Considering he’s earning much more than you but only contributing 50% of the mortgage payments and not contributing to anything for his children, what do you think he’s doing with all his money? 🤔 He must be building up a lot of savings?

NimbleDreamer · 01/12/2025 10:54

Frazzled89 · 01/12/2025 10:15

It's definitely his yes. He doesn't have any parents. I really don't think there's anything dodgy going on with the mortgage. It's definitely his. Tbh I know nothing about mortgages as I've never had one so just took his word for it that I wasn't allowed on. He is very very careful with money which is partly why I increased my work hours as he doesn't like spending on things be finds frivolous (like me getting my hair done etc.). That's the only reason I can think of why he doesn't want me on, he doesn't trust me with money.

Jesus Christ it just gets worse with every post.

Frazzled89 · 01/12/2025 11:28

FelineFeasts · 01/12/2025 10:52

Considering he’s earning much more than you but only contributing 50% of the mortgage payments and not contributing to anything for his children, what do you think he’s doing with all his money? 🤔 He must be building up a lot of savings?

He does contribute a lot to the children. Sorry i don't think I'm being very clear. He pays all he utility bills and insurance and hald the mortgage, we split the food bill which seems to cost an arm and a leg at the minute! I buy clothes etc. For the children. Yes he does have savings he's always had savings and been careful but I have no idea how much he has.

OP posts:
Bess91 · 01/12/2025 12:09

You must be the most naive wife I've seen post in a long time 😭

Naunet · 01/12/2025 12:48

Frazzled89 · 01/12/2025 10:15

It's definitely his yes. He doesn't have any parents. I really don't think there's anything dodgy going on with the mortgage. It's definitely his. Tbh I know nothing about mortgages as I've never had one so just took his word for it that I wasn't allowed on. He is very very careful with money which is partly why I increased my work hours as he doesn't like spending on things be finds frivolous (like me getting my hair done etc.). That's the only reason I can think of why he doesn't want me on, he doesn't trust me with money.

Good God woman, he's just a man, not the second coming. Get off your knees and open your eyes.
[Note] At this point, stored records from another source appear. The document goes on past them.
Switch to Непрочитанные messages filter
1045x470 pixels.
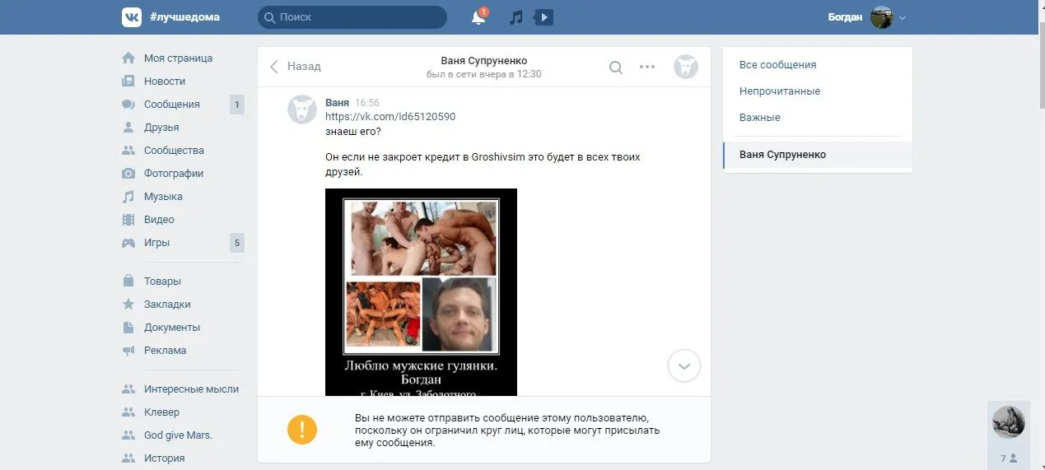click(x=779, y=91)
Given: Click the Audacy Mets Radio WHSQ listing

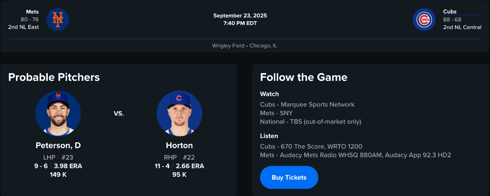Looking at the screenshot, I should click(355, 155).
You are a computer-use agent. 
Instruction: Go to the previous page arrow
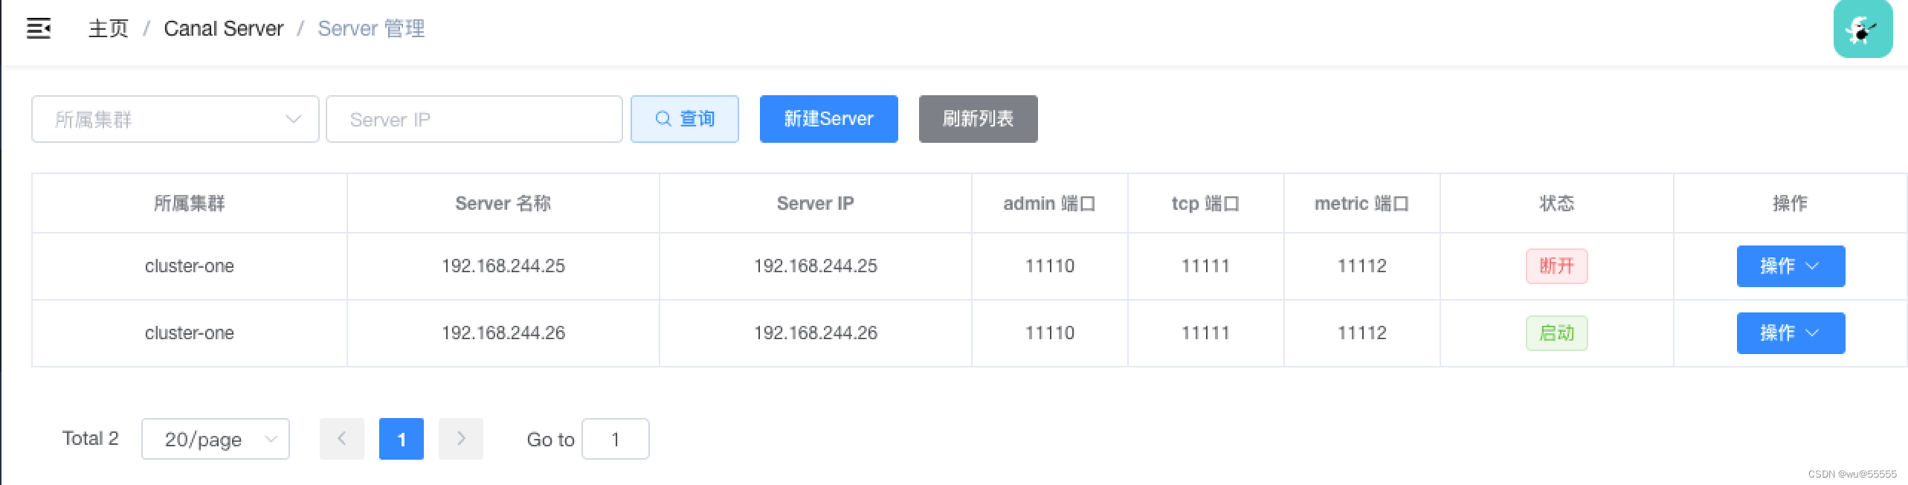pos(342,439)
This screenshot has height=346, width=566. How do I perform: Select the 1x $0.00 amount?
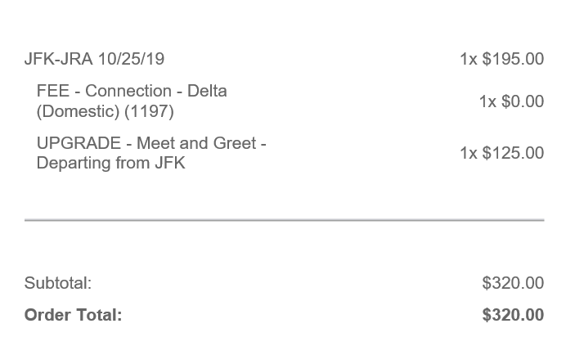coord(511,101)
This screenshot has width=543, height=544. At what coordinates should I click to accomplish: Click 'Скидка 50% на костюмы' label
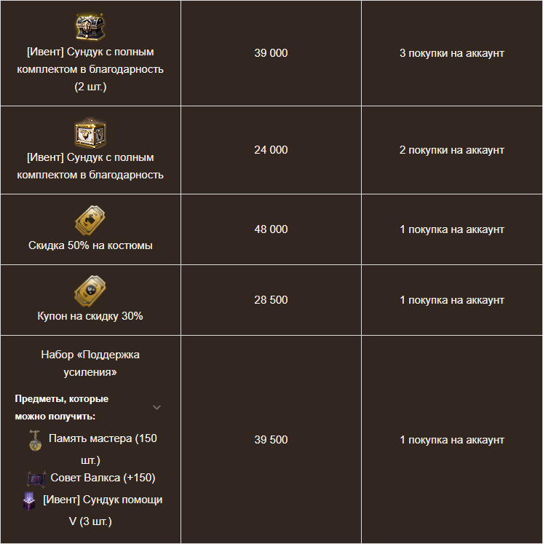click(x=90, y=245)
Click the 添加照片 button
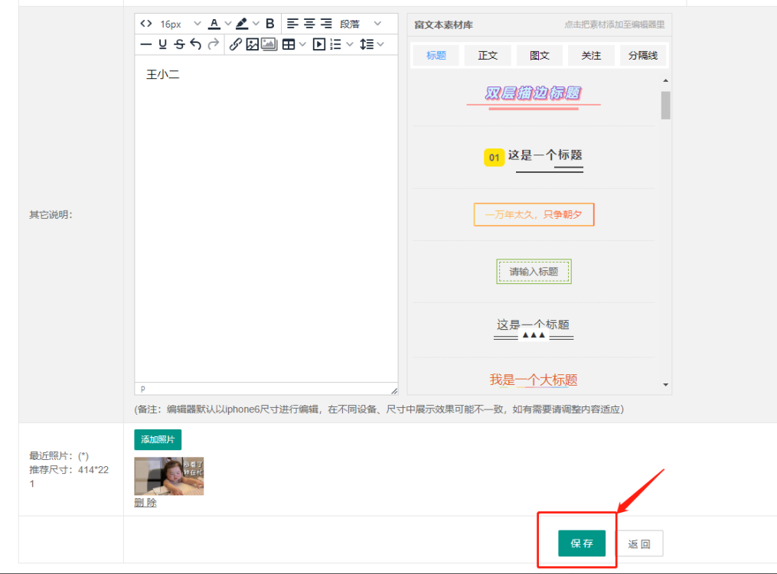Viewport: 777px width, 574px height. [158, 439]
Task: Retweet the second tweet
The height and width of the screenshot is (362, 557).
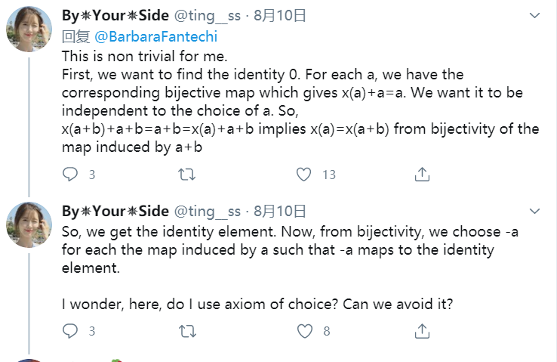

Frazzled89 · 01/12/2025 12:53

Bess91 · 01/12/2025 12:09

You must be the most naive wife I've seen post in a long time 😭

I'm sorry but what exactly am I being naive about? It's his mortgage definitely, I have seen the statements and the proof. I just don't want him working every weekend.

OP posts:
Naunet · 01/12/2025 13:04

Frazzled89 · 01/12/2025 12:53

I'm sorry but what exactly am I being naive about? It's his mortgage definitely, I have seen the statements and the proof. I just don't want him working every weekend.

Are you joking? You didn't look into getting on the mortgage, just blindly believed him and are doing the same now when he tells you changing his hours would mean telling the bank, a blatant lie. You don't know how much he earns or what he has in savings. You're incredibly naive.